::: EXCERPTED DATA

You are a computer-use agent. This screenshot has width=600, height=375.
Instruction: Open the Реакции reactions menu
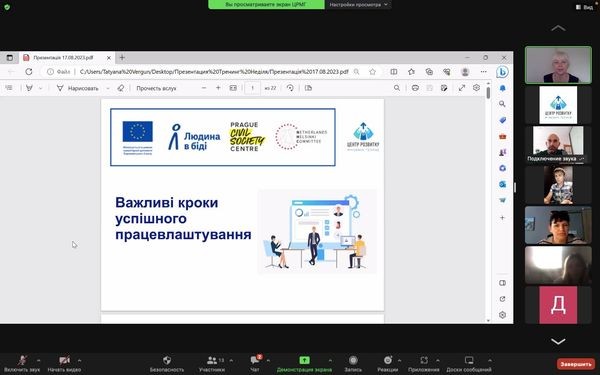pyautogui.click(x=387, y=364)
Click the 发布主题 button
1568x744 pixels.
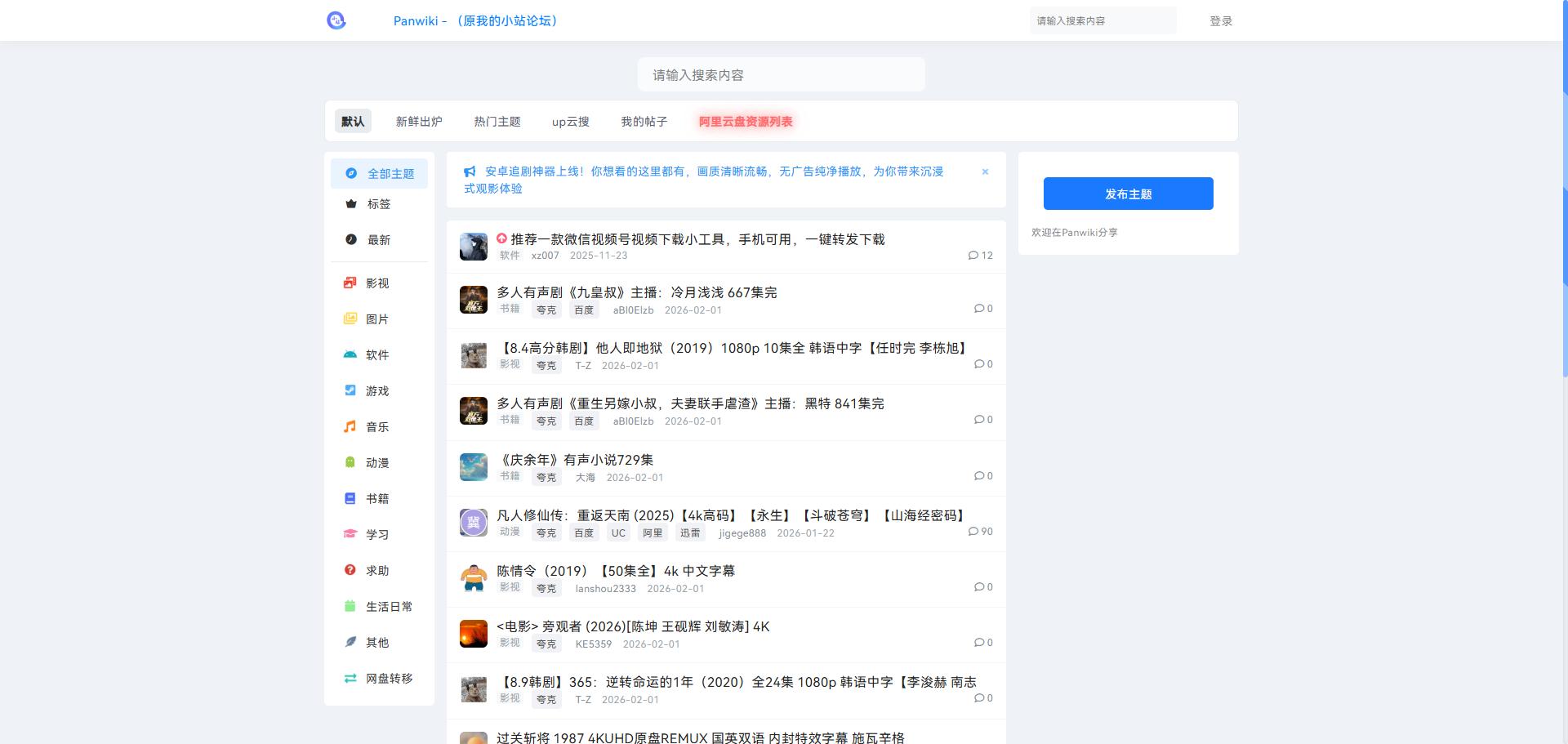point(1128,194)
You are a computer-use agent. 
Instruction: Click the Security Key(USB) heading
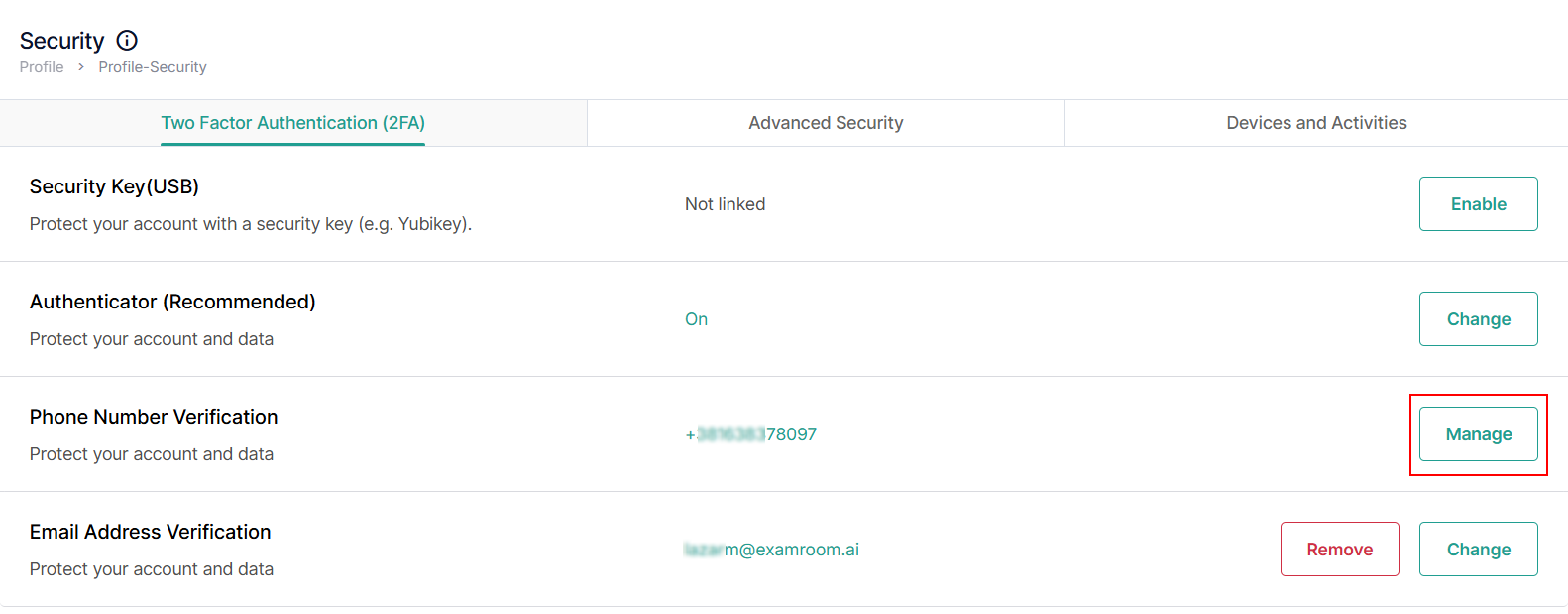114,186
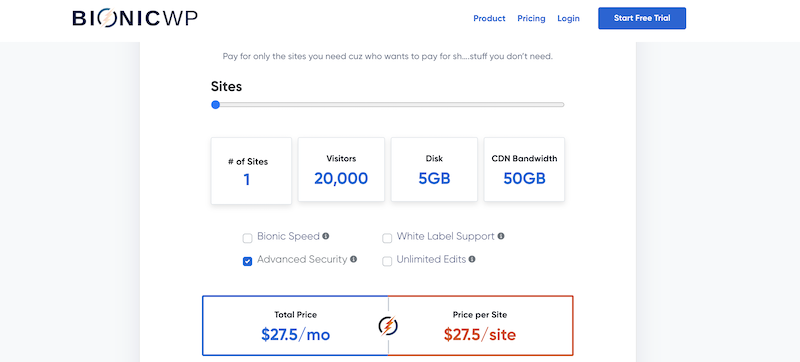Click the info icon next to Advanced Security
This screenshot has width=800, height=362.
click(x=354, y=259)
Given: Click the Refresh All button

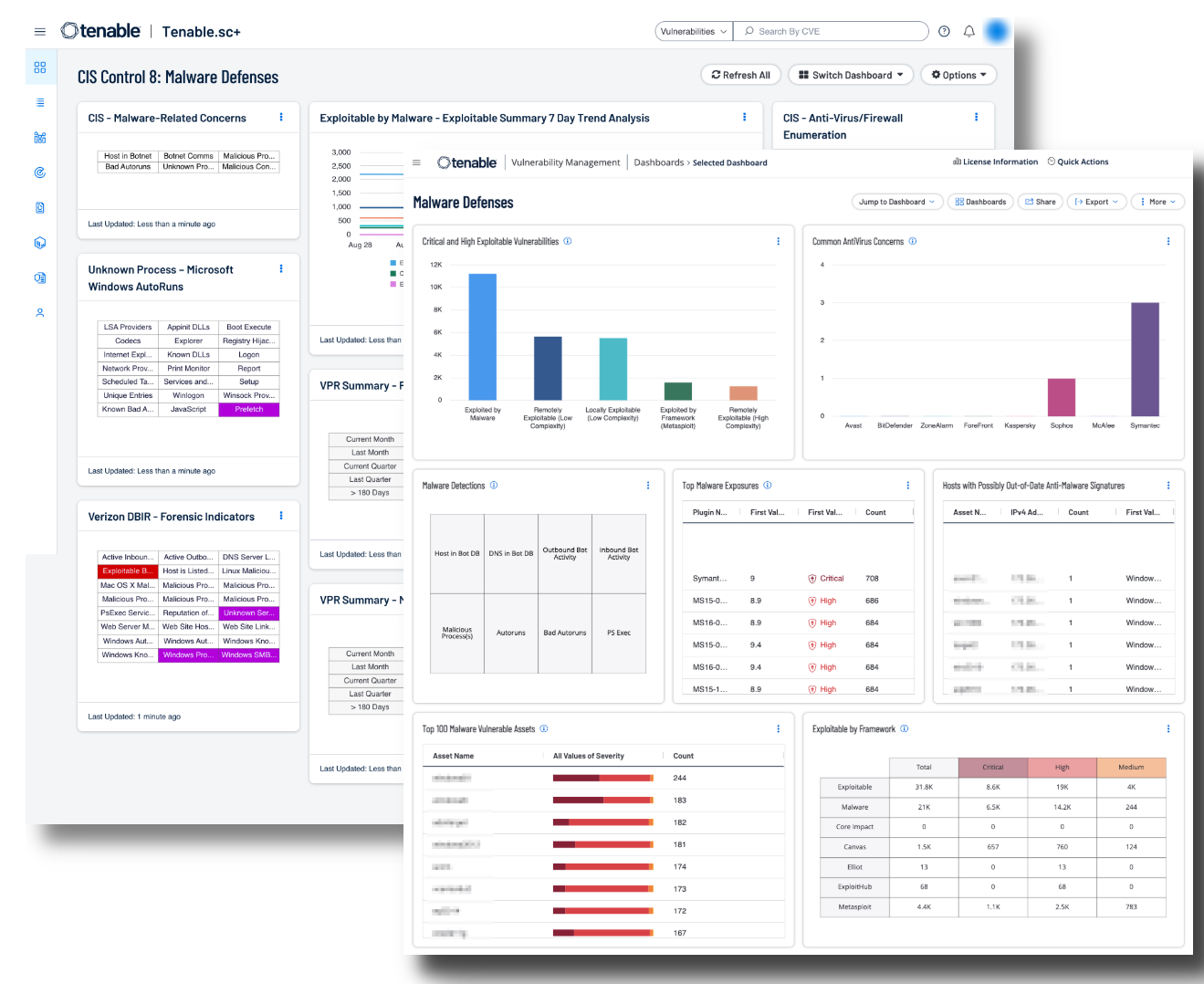Looking at the screenshot, I should pos(740,76).
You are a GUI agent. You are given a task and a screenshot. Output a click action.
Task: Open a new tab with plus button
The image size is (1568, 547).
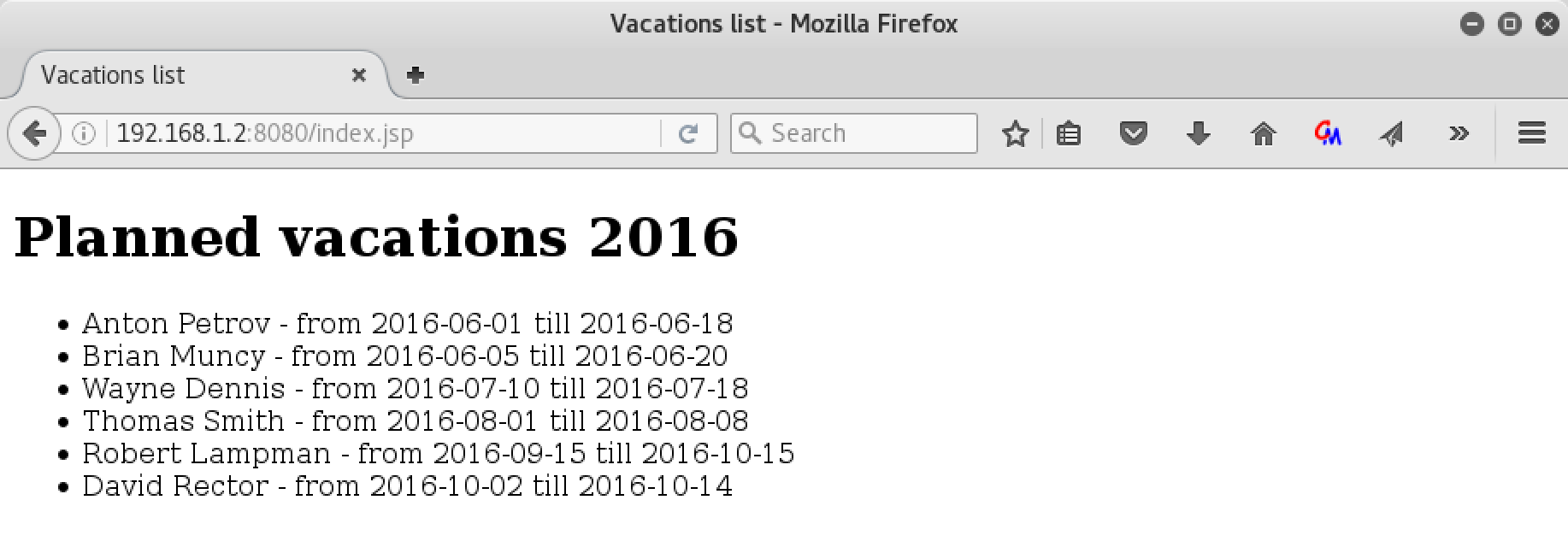[x=416, y=75]
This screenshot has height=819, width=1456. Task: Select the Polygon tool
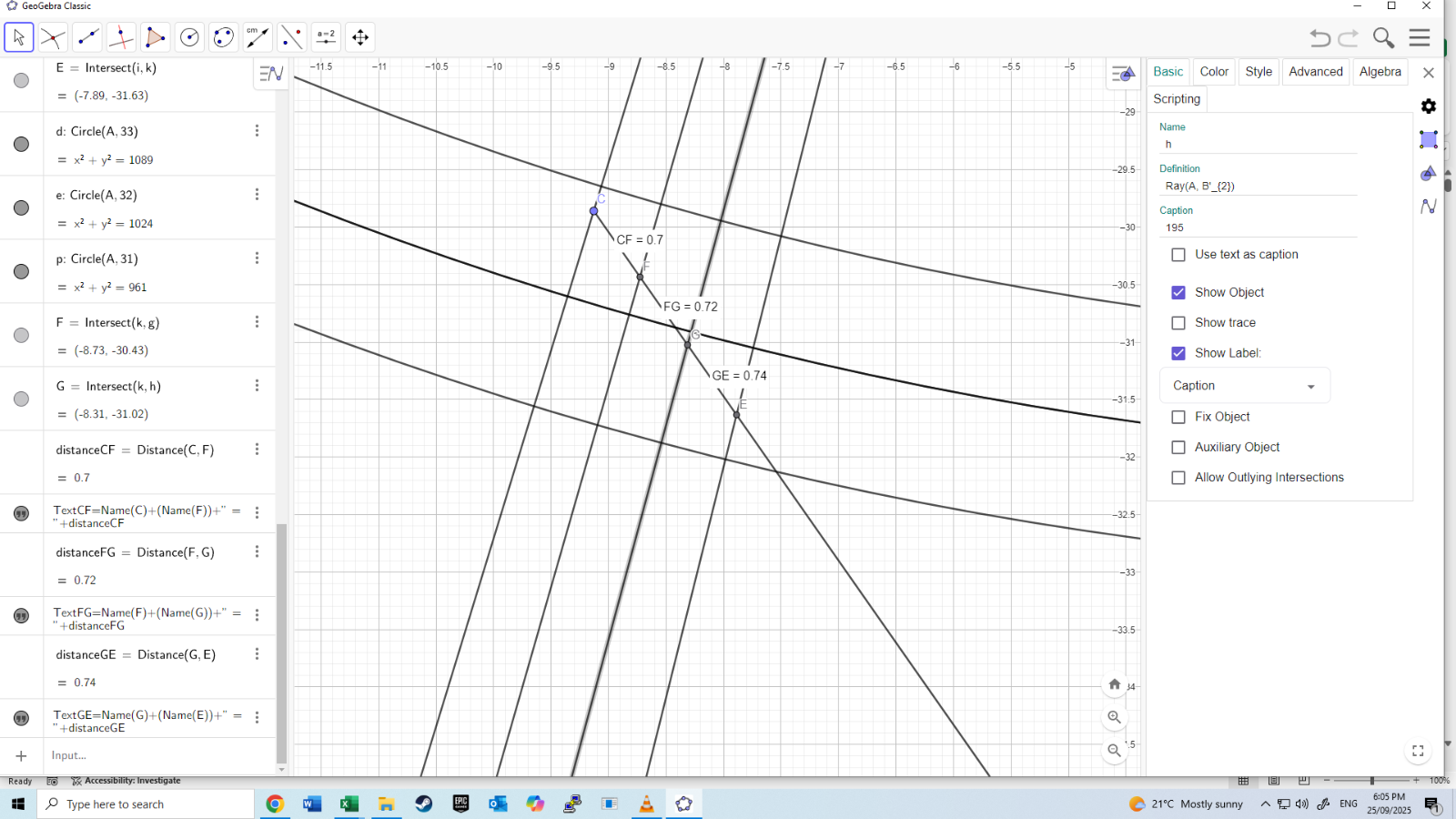click(x=155, y=37)
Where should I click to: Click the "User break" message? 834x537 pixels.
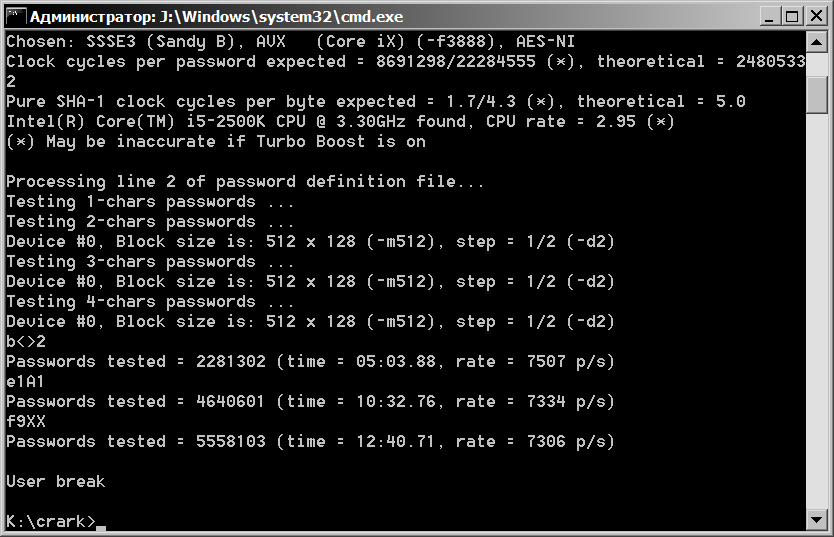pyautogui.click(x=55, y=481)
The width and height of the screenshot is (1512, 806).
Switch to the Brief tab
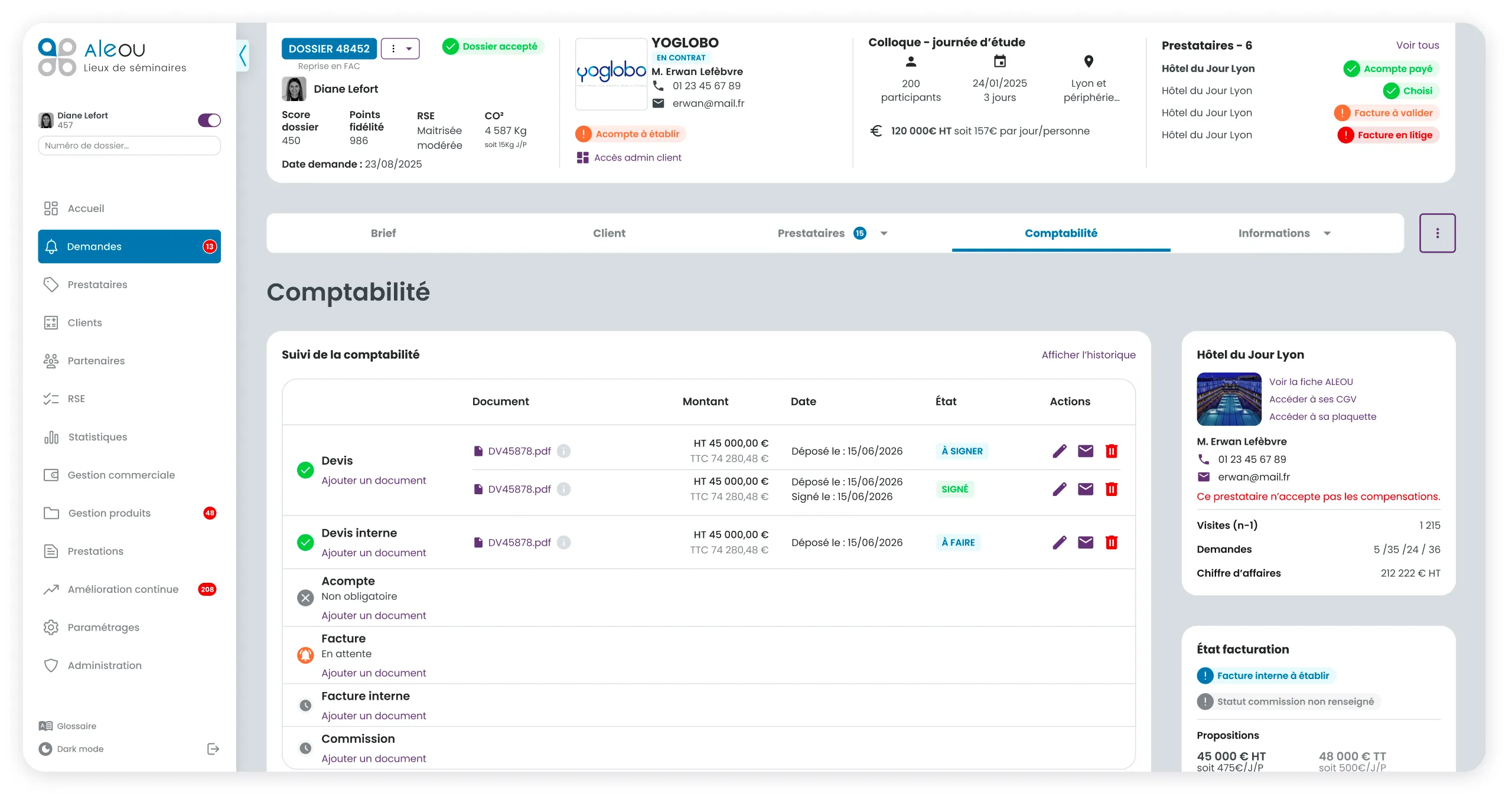[383, 233]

::::::

■ YOUR INSTRUCTIONS
What the answer needs is every record above, exactly as written, and no pictures.

■ TASK ANSWER
You are a computer-use agent. This screenshot has width=600, height=375.
Instruction: Open the Реакции reactions menu
pyautogui.click(x=387, y=364)
Click the 发布主题 button
1568x744 pixels.
point(1128,194)
You are a computer-use agent. 
Instruction: Click the Security Key(USB) heading
114,186
Click the info icon next to Advanced Security
This screenshot has width=800, height=362.
click(x=354, y=259)
Given: Click the Refresh All button

Looking at the screenshot, I should pos(740,76).
You are a GUI agent. You are given a task and a screenshot. Output a click action.
Task: Open a new tab with plus button
The image size is (1568, 547).
[x=416, y=75]
This screenshot has height=819, width=1456. Task: Select the Polygon tool
click(x=155, y=37)
Where should I click to: Click the "User break" message? 834x537 pixels.
pyautogui.click(x=55, y=481)
The width and height of the screenshot is (1512, 806).
Switch to the Brief tab
[383, 233]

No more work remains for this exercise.